Text excerpt
-=-=-
Voice is better, but can be bad especially if 2 cell phones are involved. I'm afraid none of the younger generation is going to know how good voice could sound as it was in the land line days. They seem to think compressed mp3 music is OK to listen to too.
 

Dennis Alwon

Moderator
Staff member
Location
Chapel Hill, NC
Occupation
Retired Electrical Contractor
I still use the old flip phone and just recently added texting. I don't text back because it is a pain but at least I can receive them. I imagine when this phone dies I will be forced to take the next step. I'll go screaming :D
 

Smart $

Esteemed Member
Location
Ohio
...kind of like when ITunes deleted any music that wasn't purchased through the ITunes store.
Had a similar experience when I first used iTunes (quite a few versions back). Also discovered when I deleted songs listed in the library iTunes also deleted the files from my computer without any prompt. On occasion even when deleting a song only from a playlist. I ended up never putting my files in iTunes media folder, or if I did, they were copies.

Nowadays I use MediaMonkey almost exclusively for digital music management, but I still keep iTunes on my computer to fix occasional firmware glitches I have with my iPod.
-=-=-
Given entries
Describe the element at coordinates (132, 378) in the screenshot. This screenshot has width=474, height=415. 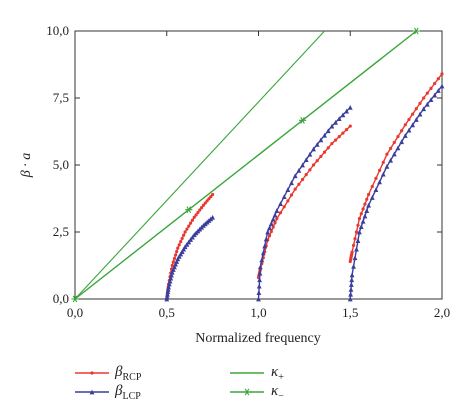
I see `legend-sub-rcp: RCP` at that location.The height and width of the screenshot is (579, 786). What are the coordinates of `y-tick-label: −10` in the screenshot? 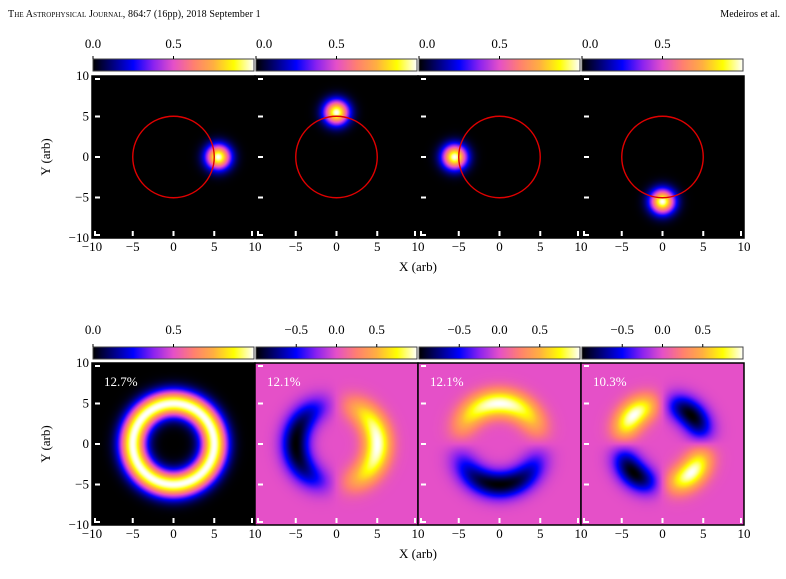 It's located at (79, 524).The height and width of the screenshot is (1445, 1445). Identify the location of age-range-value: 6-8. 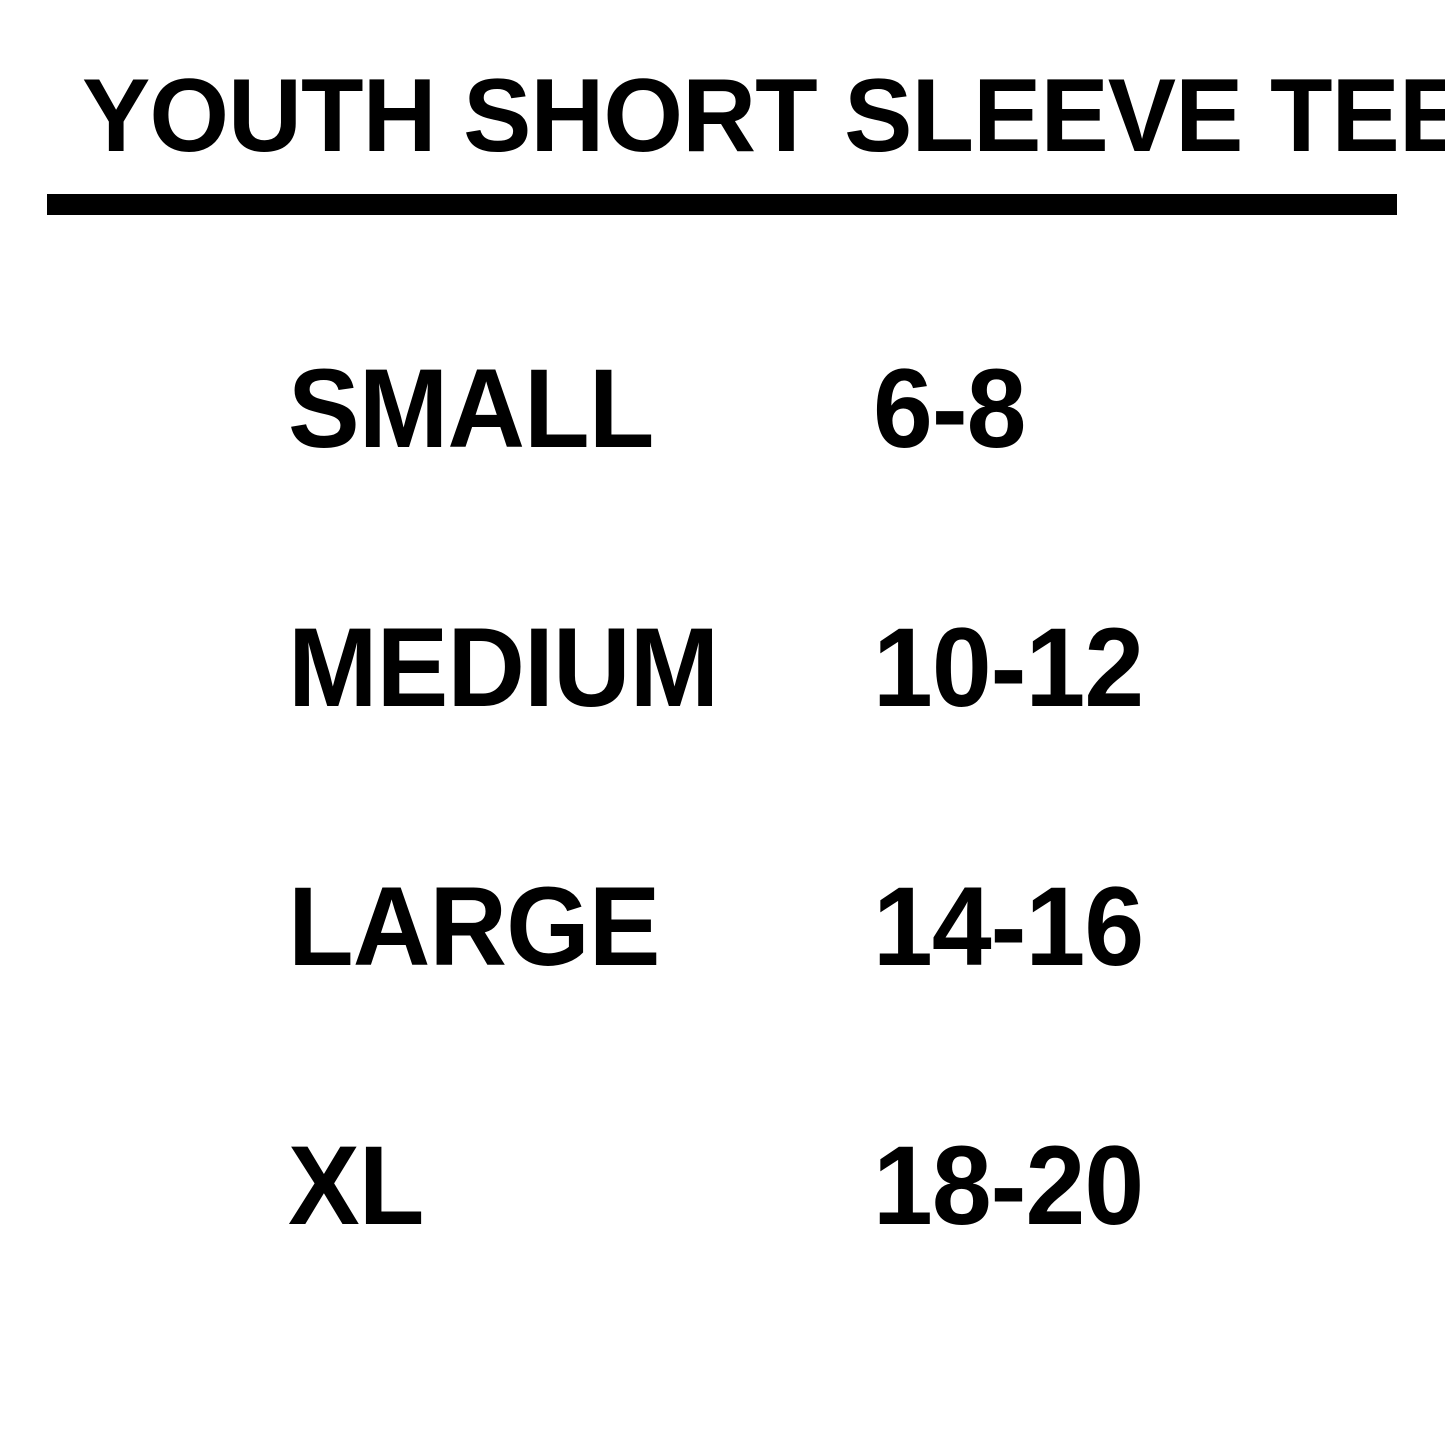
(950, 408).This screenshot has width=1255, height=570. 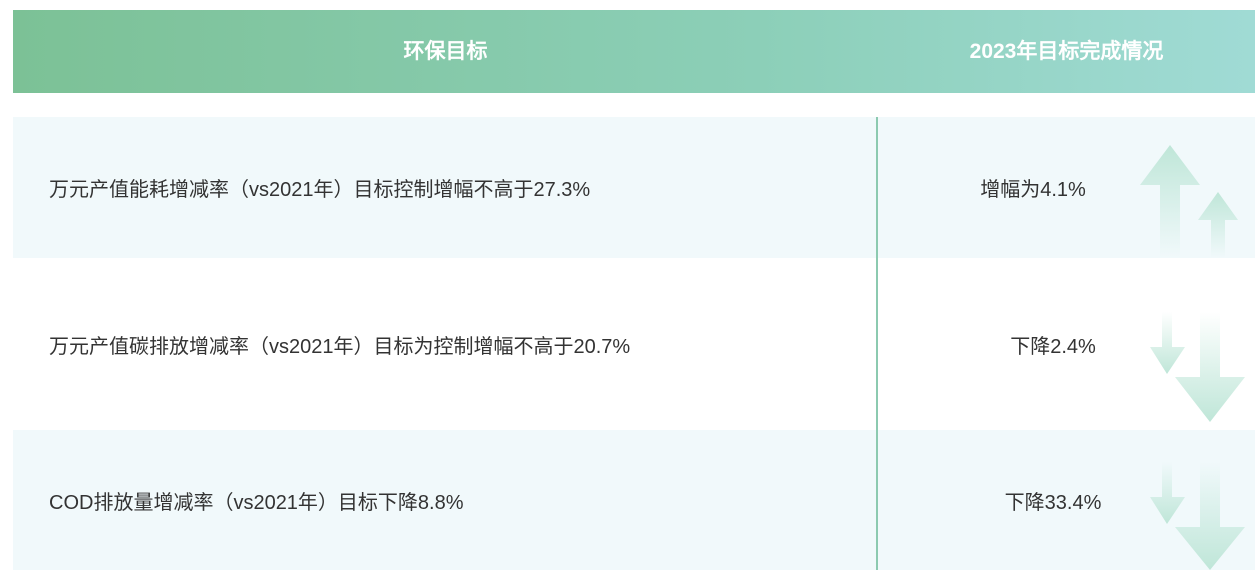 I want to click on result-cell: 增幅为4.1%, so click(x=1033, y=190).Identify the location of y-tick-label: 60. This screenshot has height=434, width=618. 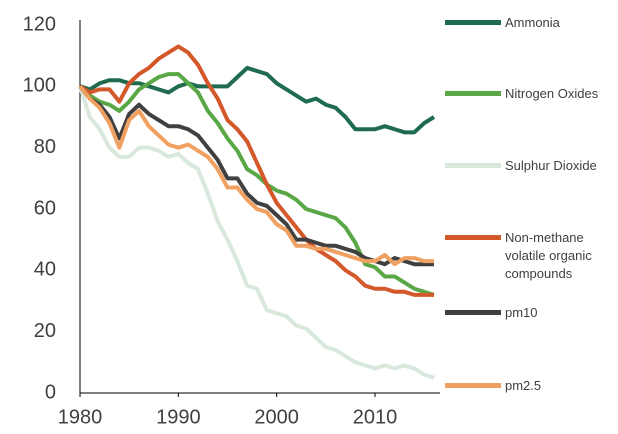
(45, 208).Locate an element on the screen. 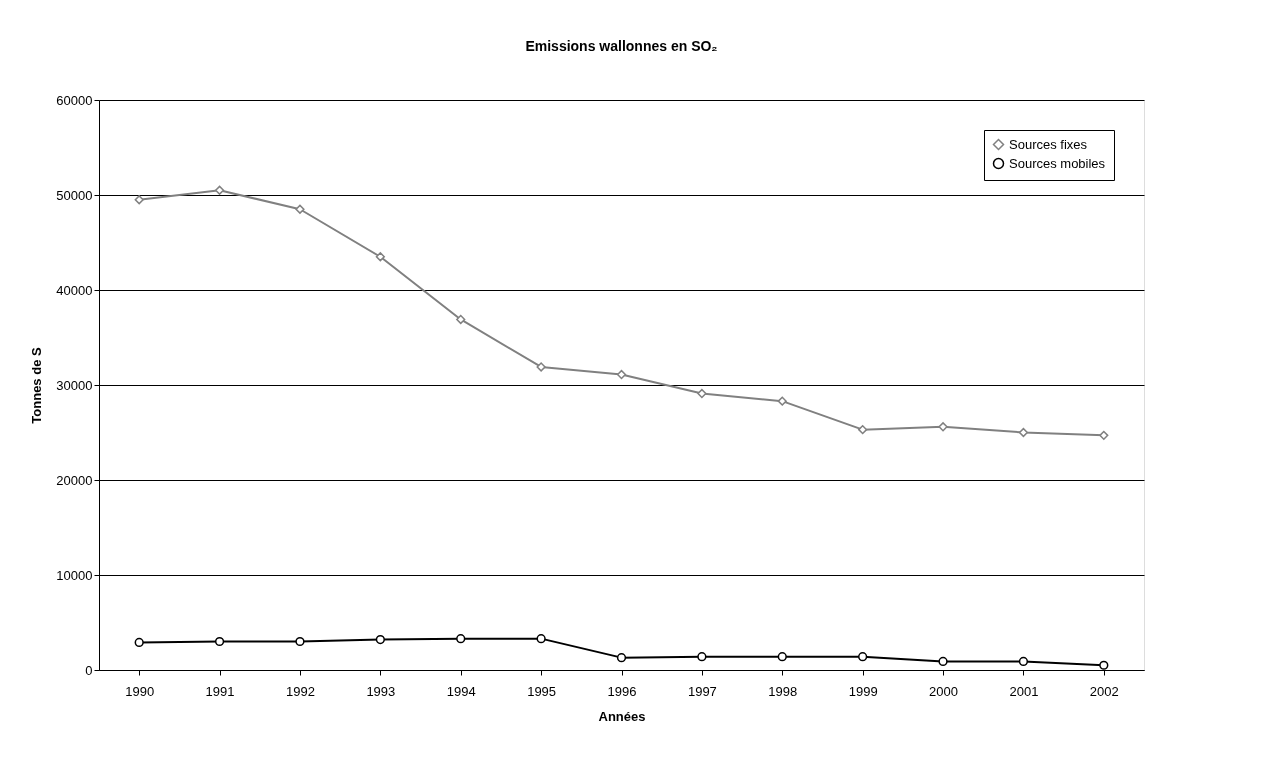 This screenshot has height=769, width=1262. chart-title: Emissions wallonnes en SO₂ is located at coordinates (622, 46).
-=-=-
Actions to take
A - In the forum discussion about phones and iTunes, which program does the poster from Ohio now use for most digital music management?
B - Continue the forum discussion about phones and iTunes from its final post.

Answers to the exercises
A - MediaMonkey

B -
Sorry for digressing. Please resume on-topic discussion... :)
 

gadfly56

Senior Member
Location
New Jersey
Occupation
Professional Engineer, Fire & Life Safety
Yes it sucks. My biggest peeve is being put on hold and they play some muzak. That music sounds terrible, because it needs more than 2.5 KHz of bandwidth, and they are probably not even providing that. Then, there seems to be some noise floor that chops the sound off. So there is this compressed poor music that is constantly cutting in and out.

Voice is better, but can be bad especially if 2 cell phones are involved. I'm afraid none of the younger generation is going to know how good voice could sound as it was in the land line days. They seem to think compressed mp3 music is OK to listen to too.

Do you remember when Sprint was rolling out its service? They had a whole series of "pin drop" commercials to advertise the clarity and dynamic range. Now you'd have to drop a telephone pole to hear it clearly.
 

ggunn

PE (Electrical), NABCEP certified
Location
Austin, TX, USA
Occupation
Consulting Electrical Engineer - Photovoltaic Systems
A couple of years ago I had to interact with an electrician who could have done the voice for Boomhauer on King Of The Hill. Understanding him in face to face communication was hard enough, but when he called me from his cell phone to mine, he might as well have been speaking in Swahili or barking like a dog.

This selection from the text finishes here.